General Historical Context: While in the immediate aftermath of the Civil War there were impressive gains for Black folks around the U.S. (especially reflected in the passage of the 13th and 15th Amendments of the U.S. constitution), that progress slowed after the end of the Reconstruction. The 1890s was a tough time for African American civil rights. In the U.S. south, it was the period during which Jim Crow segregation was on the rise, officially sanctioned by the Supreme Court with the notorious Plessy vs. Ferguson decision of 1896 (which ruled that segregation by race in public accommodations was legal as long as facilities were equal). It was also a period of widespread racialized violence, with an average of 186 lynchings per year. Some of these lynchings were not incidental middle-of-the-night mob attacks but planned spectacles, where thousands of people would gather to watch a Black person tortured and killed. Journalists and activists like Ida B. Wells-Burnett tried to raise awareness of the barbarity of this violence, but it was difficult going. (For more on the 1890s, a good summary of the decade is here)

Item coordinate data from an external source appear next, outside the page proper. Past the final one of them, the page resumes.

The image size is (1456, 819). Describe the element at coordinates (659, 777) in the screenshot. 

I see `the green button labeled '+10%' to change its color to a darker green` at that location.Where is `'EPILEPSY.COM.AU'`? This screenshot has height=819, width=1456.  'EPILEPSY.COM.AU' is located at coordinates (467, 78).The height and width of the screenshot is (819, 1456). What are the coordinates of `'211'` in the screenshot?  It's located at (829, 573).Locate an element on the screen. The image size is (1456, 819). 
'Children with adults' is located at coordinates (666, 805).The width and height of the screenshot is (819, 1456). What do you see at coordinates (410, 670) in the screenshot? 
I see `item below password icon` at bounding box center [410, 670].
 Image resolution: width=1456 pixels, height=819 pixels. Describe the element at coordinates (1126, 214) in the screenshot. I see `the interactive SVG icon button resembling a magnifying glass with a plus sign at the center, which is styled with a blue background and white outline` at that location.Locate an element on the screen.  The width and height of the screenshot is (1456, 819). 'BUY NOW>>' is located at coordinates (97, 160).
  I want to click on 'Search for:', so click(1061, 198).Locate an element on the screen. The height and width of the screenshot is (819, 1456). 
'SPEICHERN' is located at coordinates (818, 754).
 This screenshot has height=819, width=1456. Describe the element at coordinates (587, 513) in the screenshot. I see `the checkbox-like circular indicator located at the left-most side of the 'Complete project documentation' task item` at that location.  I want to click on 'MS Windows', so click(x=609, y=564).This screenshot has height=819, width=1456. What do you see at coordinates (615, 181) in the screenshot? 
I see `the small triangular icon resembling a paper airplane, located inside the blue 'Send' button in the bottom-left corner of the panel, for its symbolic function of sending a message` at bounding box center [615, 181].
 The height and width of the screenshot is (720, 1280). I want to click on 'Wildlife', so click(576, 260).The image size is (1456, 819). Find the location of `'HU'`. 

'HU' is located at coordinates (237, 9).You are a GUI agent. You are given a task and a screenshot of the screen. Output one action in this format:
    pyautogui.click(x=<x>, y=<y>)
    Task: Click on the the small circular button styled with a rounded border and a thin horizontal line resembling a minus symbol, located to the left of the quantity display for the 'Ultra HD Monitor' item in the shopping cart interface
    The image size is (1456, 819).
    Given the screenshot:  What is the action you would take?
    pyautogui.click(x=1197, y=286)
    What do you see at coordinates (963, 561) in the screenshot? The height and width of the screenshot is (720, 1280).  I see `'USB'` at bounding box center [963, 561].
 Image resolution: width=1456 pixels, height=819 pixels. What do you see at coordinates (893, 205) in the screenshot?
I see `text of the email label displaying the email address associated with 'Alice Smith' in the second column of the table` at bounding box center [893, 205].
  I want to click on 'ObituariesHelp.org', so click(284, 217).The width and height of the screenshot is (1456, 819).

All that said, partly as a result of segregation, during this period African American schools and colleges and universities were growing rapidly, and institutions like the Tuskegee Institute (under the leadership of Booker T. Washington), Atlanta University, Howard University, Lincoln University, and many others, were growing and educating thousands of Black middle class people. These HBCUs would also become important starting points for many African American writers. Overall African American literacy was on the rise, from approximately a 70% illiteracy rate in 1880 to 44.5% by 1900. 

For literary historians, the 1890s are usually talked about as the decade of Paul Laurence Dunbar – he published several collections of poetry during the period that were highly successful (especially Lyrics of Lowly Life), and he was in high demand for readings and performances. He also had crossover appeal with white audiences, though that would later be proven controversial since part of that crossover success was his use of AAVE dialect in many of his poems. 

Unfortunately, the singular emphasis on Dunbar means that the contributions of many other important poets of the period are often overlooked, especially contributions by women. Frances E.W. Harper, whose career had already spanned four decades, published three lively and engaged collections of poetry during this decade. Also active were Josephine Heard, Mary Weston Fordham, Gertrude Mossell, Eloise A. Bibb, H. Cordelia Ray, and Olivia Ward Bush-Banks. 

A particularly helpful book published in the 1890s is Gertrude Mossell’s The Work of the Afro-American Woman (1894). Mossell’s book contains several essays as well as her own original poems, some of which are quite memorable. The book also contains an essay called “The Afro-American Woman in Verse,” which is a survey of poetry by African American women up through the time of publication. Alongside some of the names mentioned above, she includes long extracts and sometimes complete poems by writers who today are more obscure, including M.E. Lambert and Mary Ashe Lee. Mary Ashe Lee’s writings seem particularly noteworthy, including a poem called “Tawawa” that honors the indigenous people who inhabited the land on which an HBCU (Wilberforce University) would be built. Her “Afmerica” is also a powerful and memorable statement. 

The themes poets focused on in the 1890s speak to the lives and conditions that prevailed at that time. Given the prevalence of institutionalized racism and Jim Crow segregation, many poets are deeply invested in activism and advocacy for the Black community. We mark these poems as focused on “Progress and Racial Uplift.” Alongside poems on this theme are poems dealing with the historical legacy of slavery, race relations, and lynching. A small subset of poems from this period express feminist sensibilities in a forthright manner, the most memorable of which might be Frances E.W. Harper’s “A Double Standard.” 

Finally, we’ll also include a section exploring poetry that is more personal, including religious retellings as well as occasional poetry tied to holidays and the changing of the seasons.